This savory Dutch baby features juicy herb-roasted cherry tomatoes, creamy ricotta, and lots of fresh basil on top. - a perfect savory breakfast or side dish!
Preheat oven to 350F. Toss cherry tomatoes, garlic, balsamic vinegar, olive oil, and oregano together in a square 9×9 baking dish. Season tomatoes with salt and pepper to taste.
Bake cherry tomatoes at 350F 15-20 minutes until tomatoes are softened and just beginning to burst. Remove pan from oven and set tomatoes aside.
Dutch Baby
Place an oven-safe 9-in cast iron skillet on the middle rack of oven. Preheat oven to 425F and let pan heat in oven 10 minutes while you prepare the batter.

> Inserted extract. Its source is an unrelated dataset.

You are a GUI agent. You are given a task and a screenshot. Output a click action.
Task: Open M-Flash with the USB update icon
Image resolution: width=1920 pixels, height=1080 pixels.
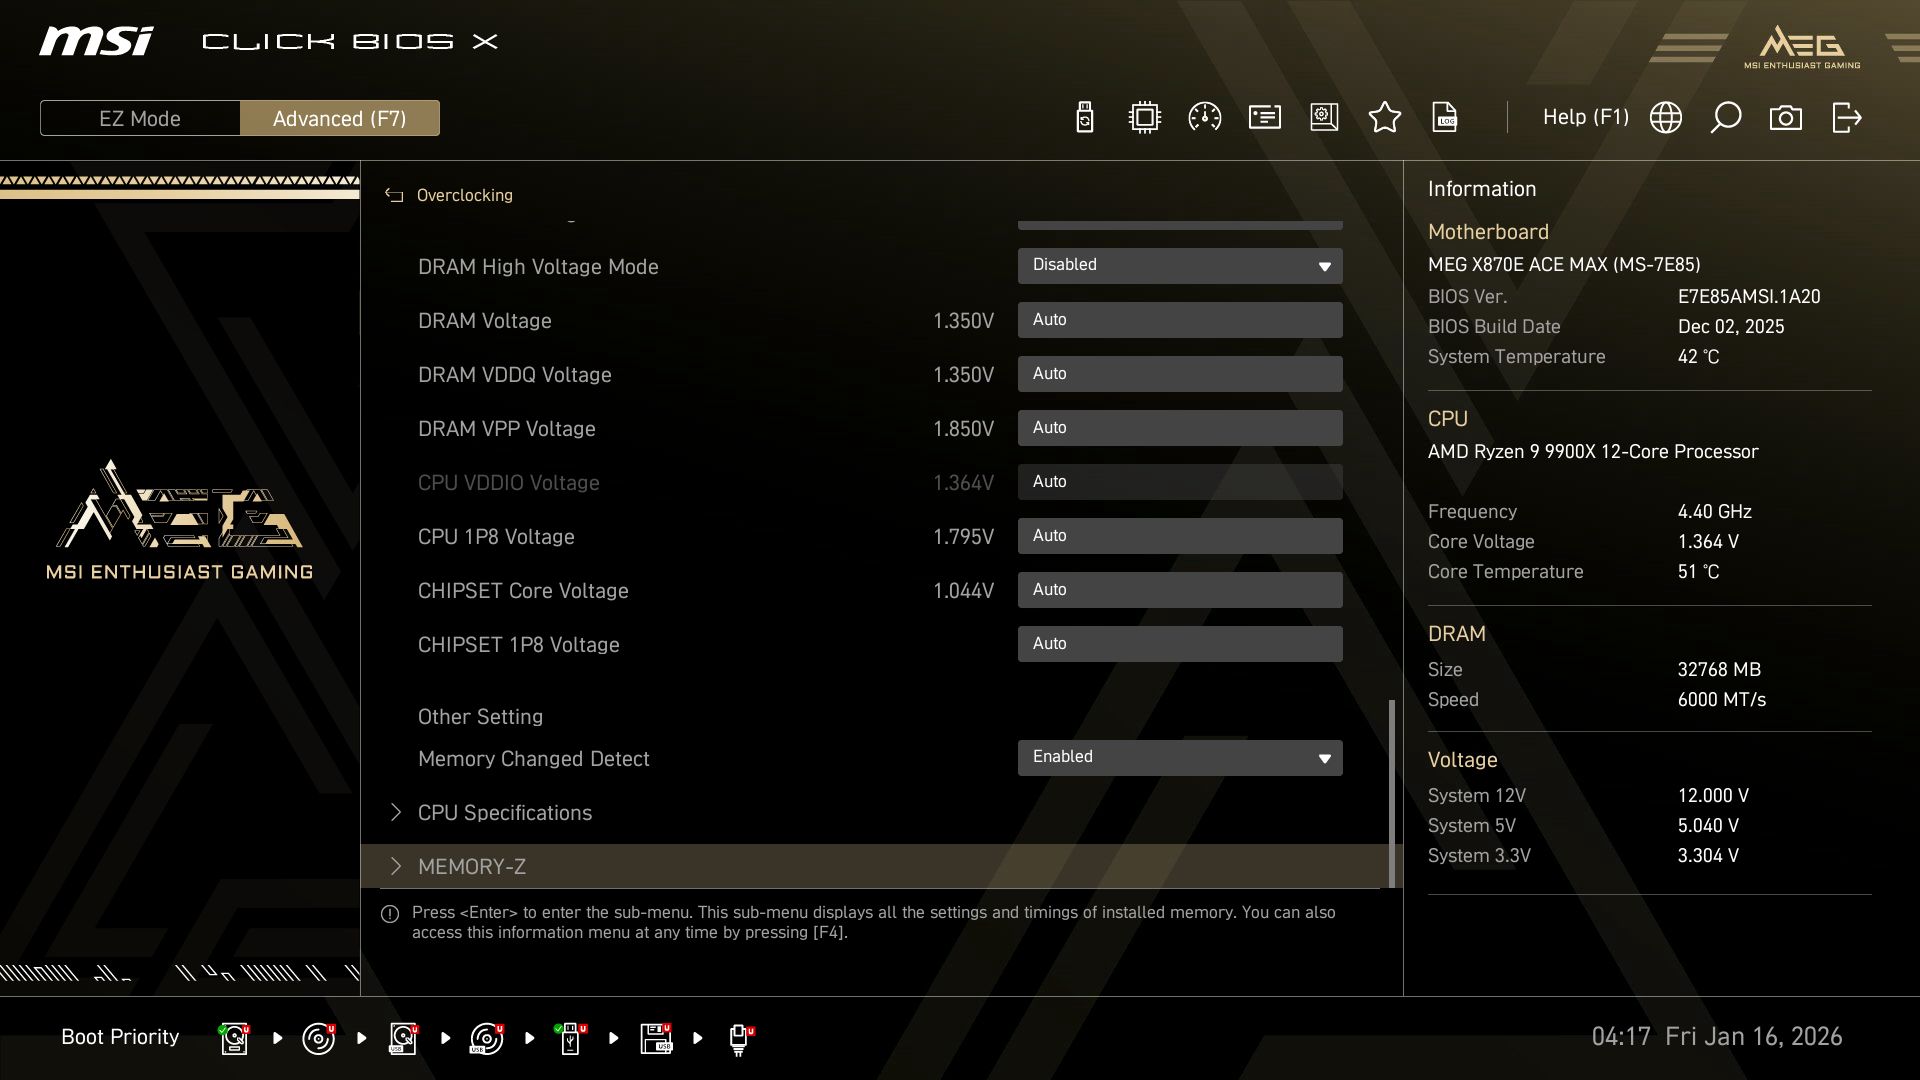coord(1083,117)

Place 3 tablespoons melted butter, milk, eggs, honey, flour, and salt in a high-speed blender or food processor. Blend on medium speed until batter is completely smooth (batter will be quite thin) Set aside for a moment.
Remove preheated pan from oven and generously brush with remaining 2 tablespoons melted butter. Pour batter into pan and bake dutch baby at 425F 15-20 minutes until puffed, golden brown, and center is set.
Spoon roasted cherry tomatoes into dutch baby and arrange scoops of ricotta on top. Top dutch baby with grated Parmesan, fresh basil, fresh ground pepper, and a drizzle of balsamic glaze. Slice dutch baby into wedges and enjoy!
Notes
Storing InstructionsThis Dutch baby is best if enjoyed immediately after baking.